• Prompt
Scan the entries below and tally the lines that include "agent". Return nothing but the tally.

(Saved data entries)
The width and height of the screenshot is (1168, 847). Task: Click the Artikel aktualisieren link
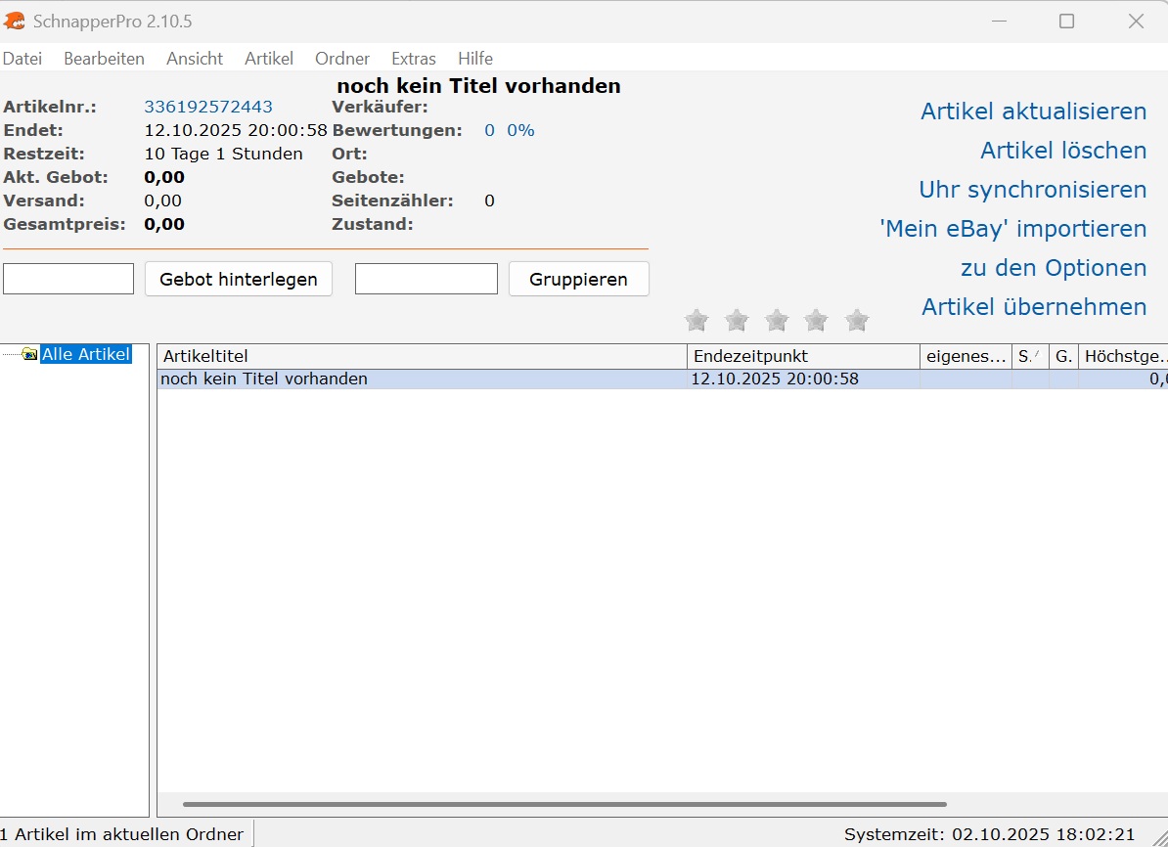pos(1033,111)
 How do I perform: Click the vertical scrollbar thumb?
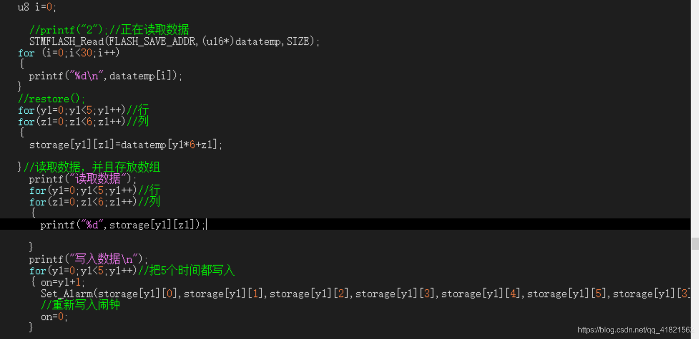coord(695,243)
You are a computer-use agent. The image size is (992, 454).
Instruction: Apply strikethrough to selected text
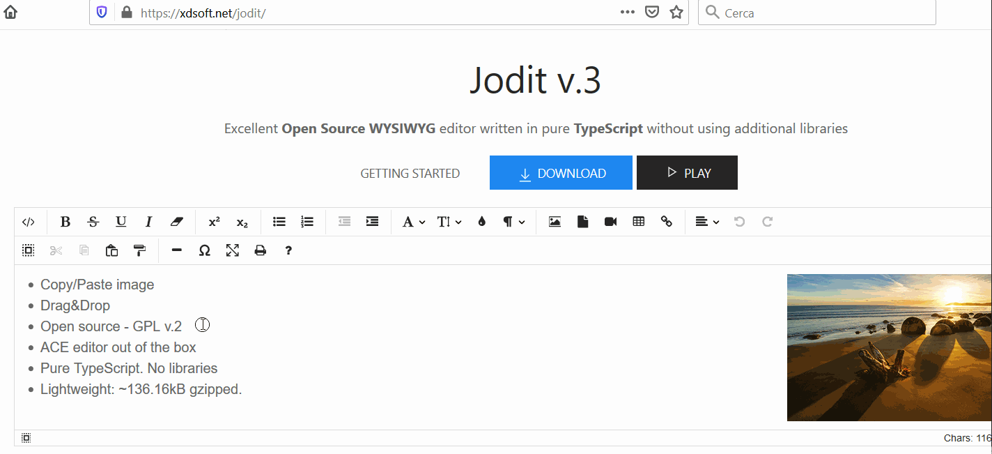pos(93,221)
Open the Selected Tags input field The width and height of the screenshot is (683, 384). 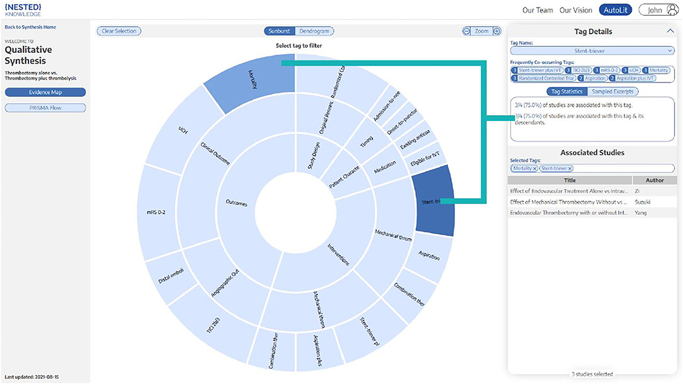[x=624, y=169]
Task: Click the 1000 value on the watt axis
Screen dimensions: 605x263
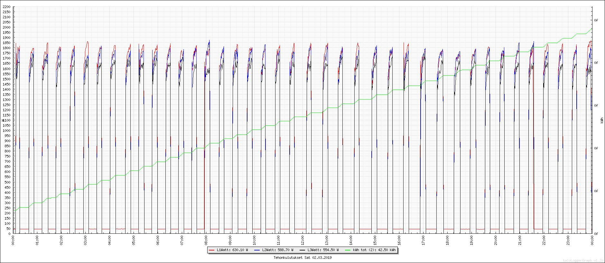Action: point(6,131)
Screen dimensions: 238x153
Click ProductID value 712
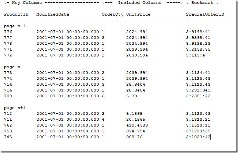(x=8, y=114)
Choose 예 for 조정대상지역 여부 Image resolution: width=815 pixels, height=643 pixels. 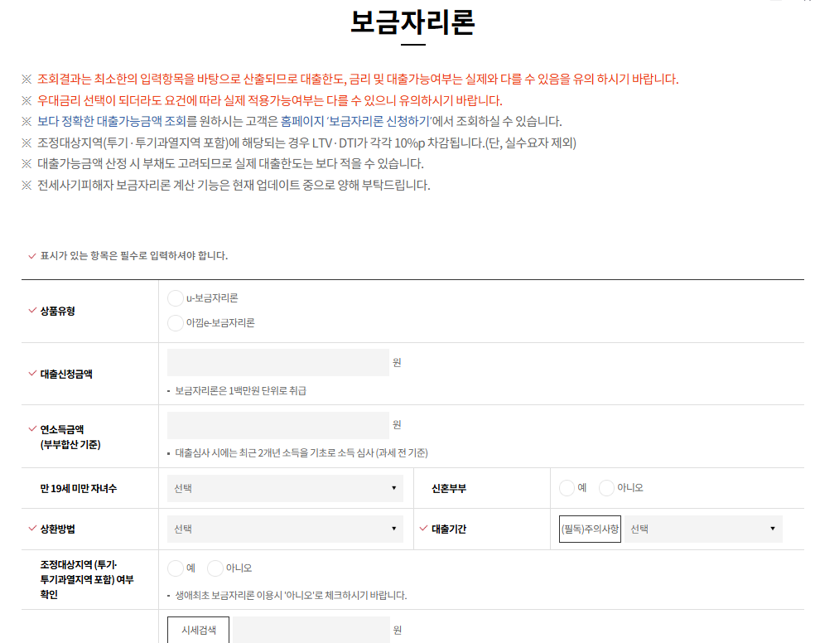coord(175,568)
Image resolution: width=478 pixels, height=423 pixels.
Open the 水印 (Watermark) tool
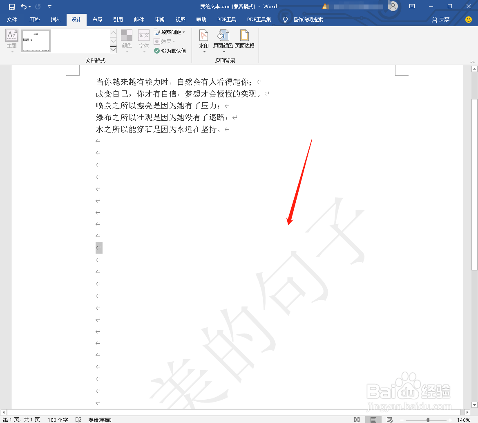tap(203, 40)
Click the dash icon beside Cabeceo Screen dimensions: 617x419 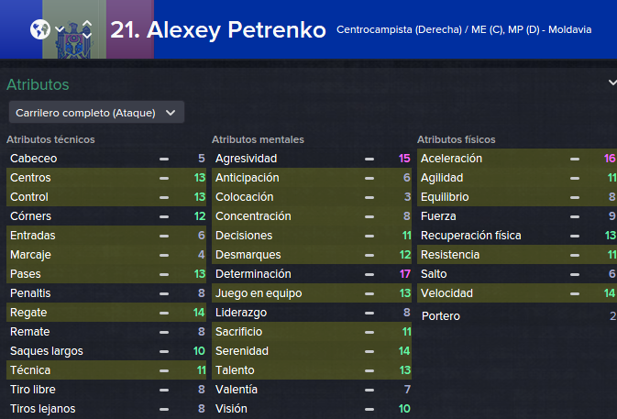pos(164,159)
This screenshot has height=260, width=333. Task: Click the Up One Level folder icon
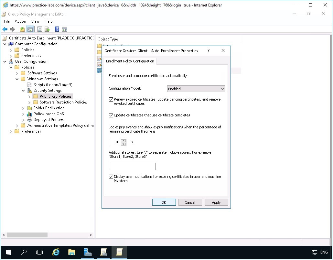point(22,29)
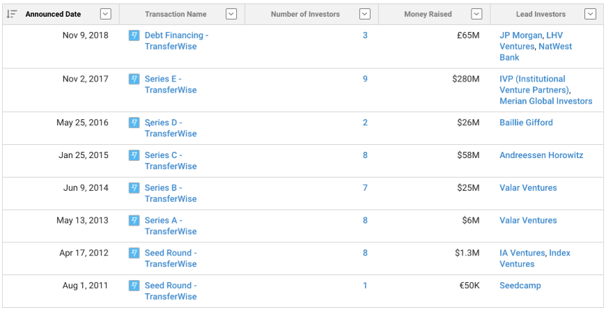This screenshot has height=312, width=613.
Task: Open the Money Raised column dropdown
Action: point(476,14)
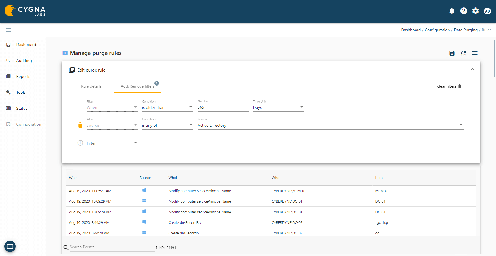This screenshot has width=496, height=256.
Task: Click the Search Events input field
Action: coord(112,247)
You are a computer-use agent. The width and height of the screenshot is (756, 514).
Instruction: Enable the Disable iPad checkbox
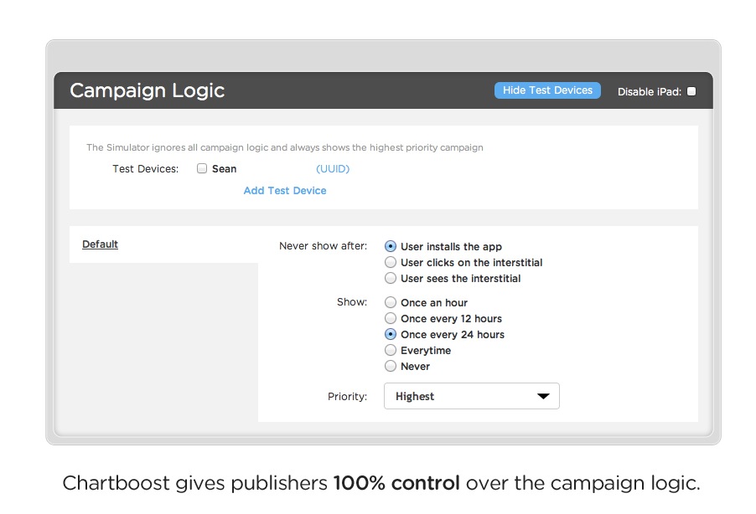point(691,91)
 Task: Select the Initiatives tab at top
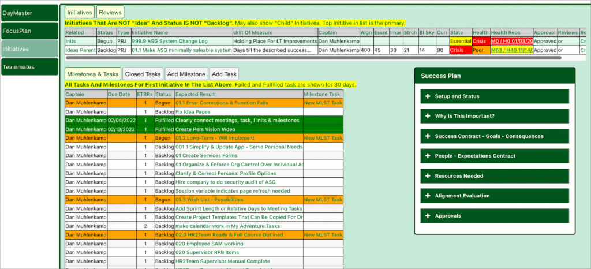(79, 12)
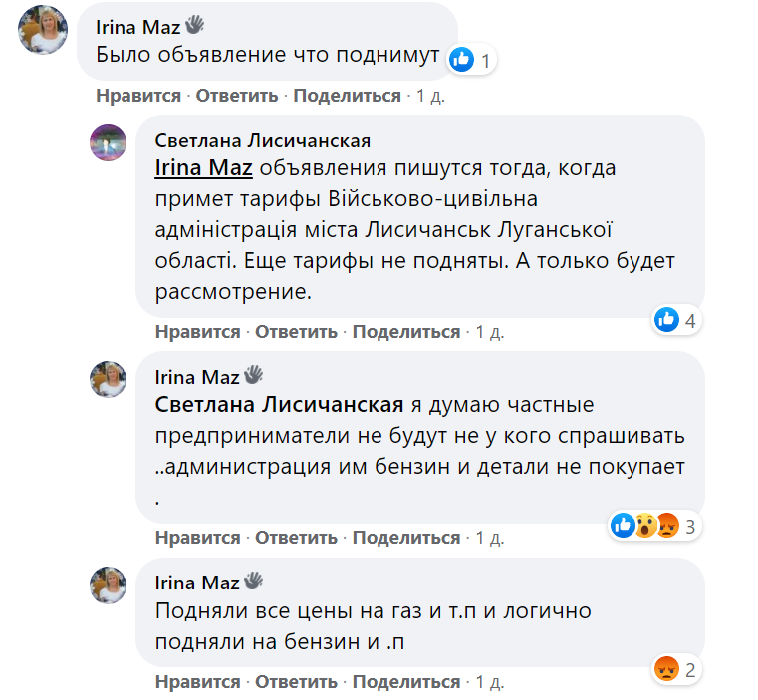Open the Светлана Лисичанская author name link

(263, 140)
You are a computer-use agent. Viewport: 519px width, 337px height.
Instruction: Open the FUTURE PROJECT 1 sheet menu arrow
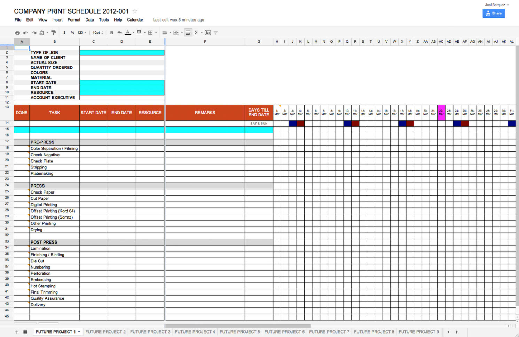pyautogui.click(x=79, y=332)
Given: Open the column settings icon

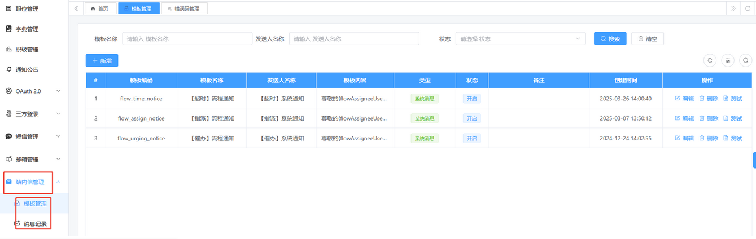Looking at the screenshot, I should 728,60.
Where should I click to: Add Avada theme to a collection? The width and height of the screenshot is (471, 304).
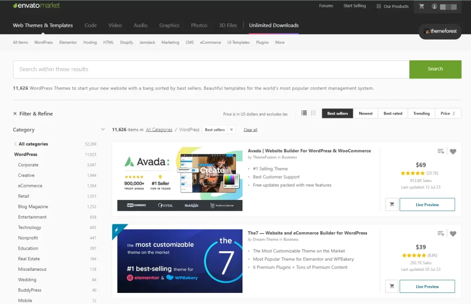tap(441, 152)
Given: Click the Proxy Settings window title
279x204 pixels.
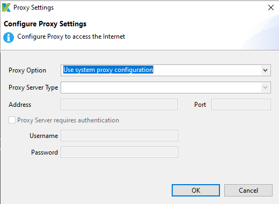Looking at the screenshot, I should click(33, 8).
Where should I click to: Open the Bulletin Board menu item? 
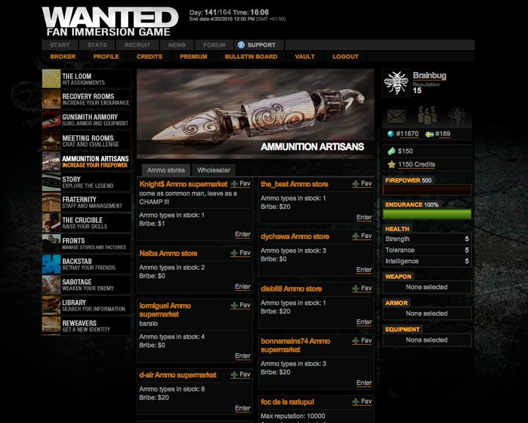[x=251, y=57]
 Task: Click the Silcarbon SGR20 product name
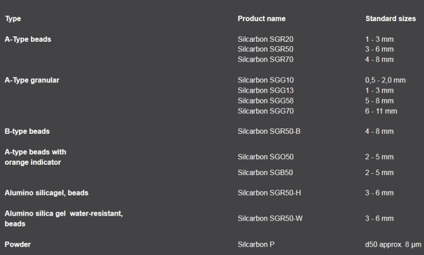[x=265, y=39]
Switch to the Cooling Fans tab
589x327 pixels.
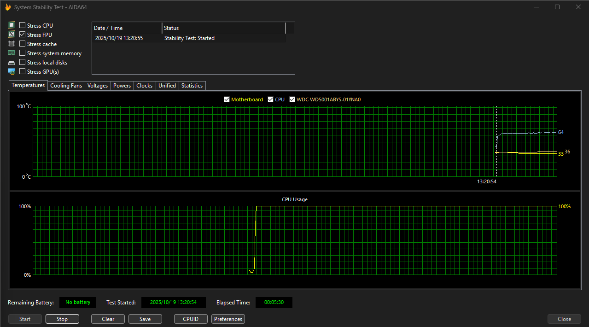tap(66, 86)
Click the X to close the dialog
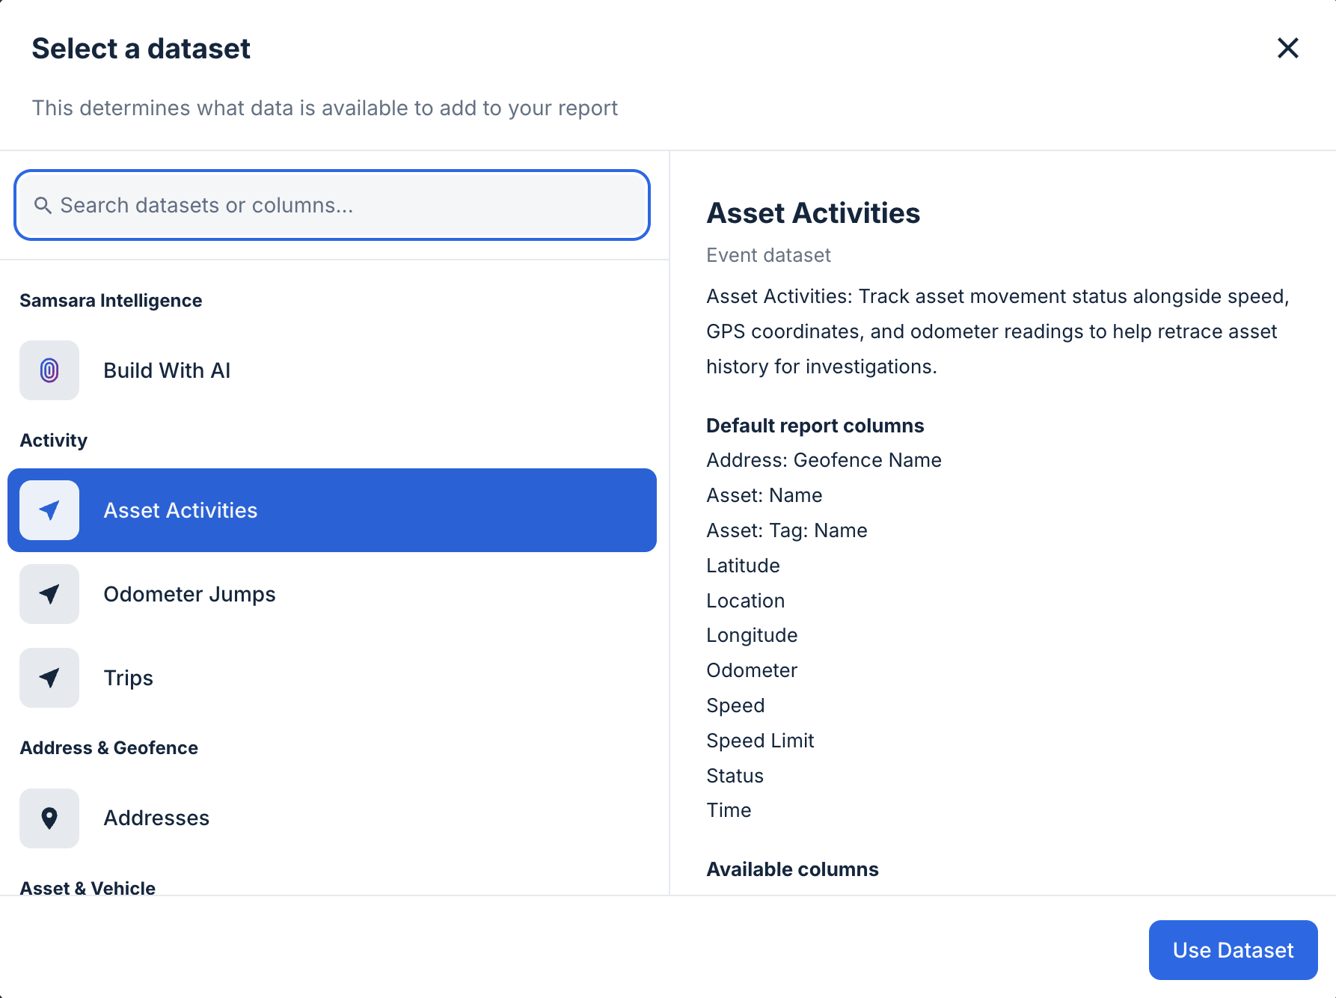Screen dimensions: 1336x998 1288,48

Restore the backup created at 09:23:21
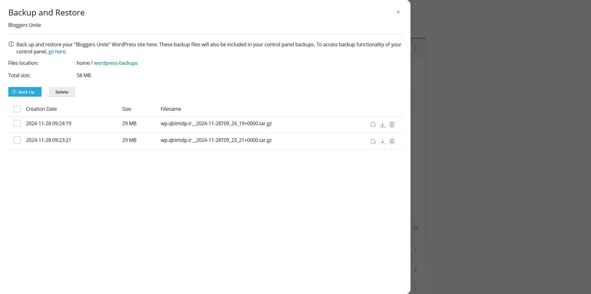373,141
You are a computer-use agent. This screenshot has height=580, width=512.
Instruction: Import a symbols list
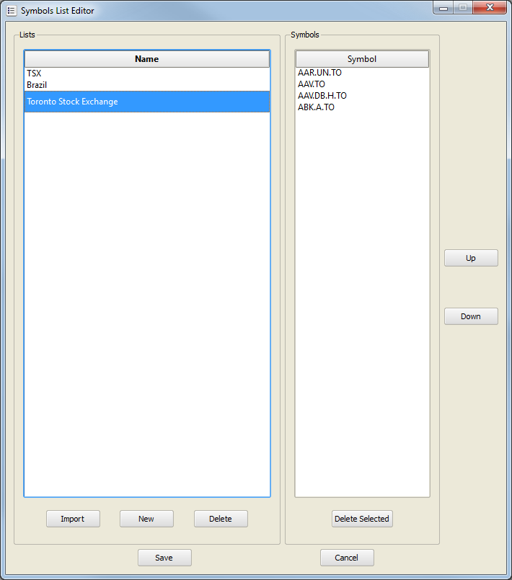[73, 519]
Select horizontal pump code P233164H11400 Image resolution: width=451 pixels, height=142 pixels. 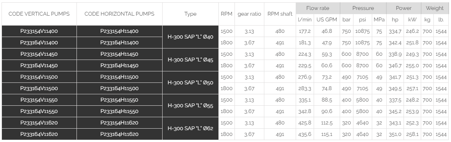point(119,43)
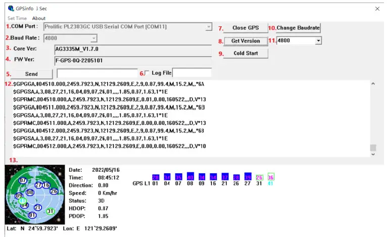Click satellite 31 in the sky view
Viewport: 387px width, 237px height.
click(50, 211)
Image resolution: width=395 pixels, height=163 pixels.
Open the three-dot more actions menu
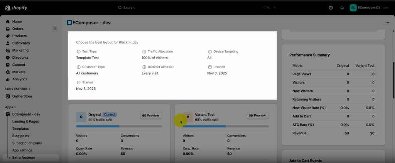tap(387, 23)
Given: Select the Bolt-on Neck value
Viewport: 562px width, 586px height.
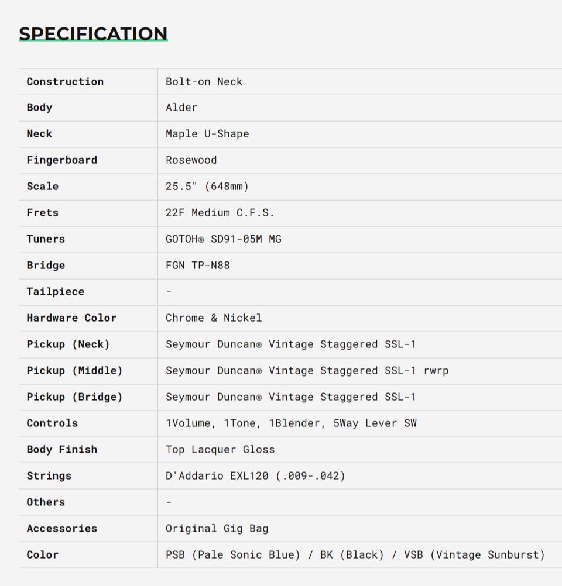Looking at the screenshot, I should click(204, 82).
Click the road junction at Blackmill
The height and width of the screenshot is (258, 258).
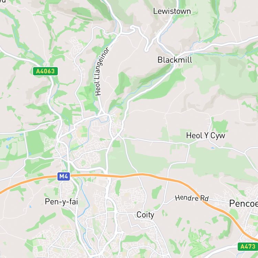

• Answer
4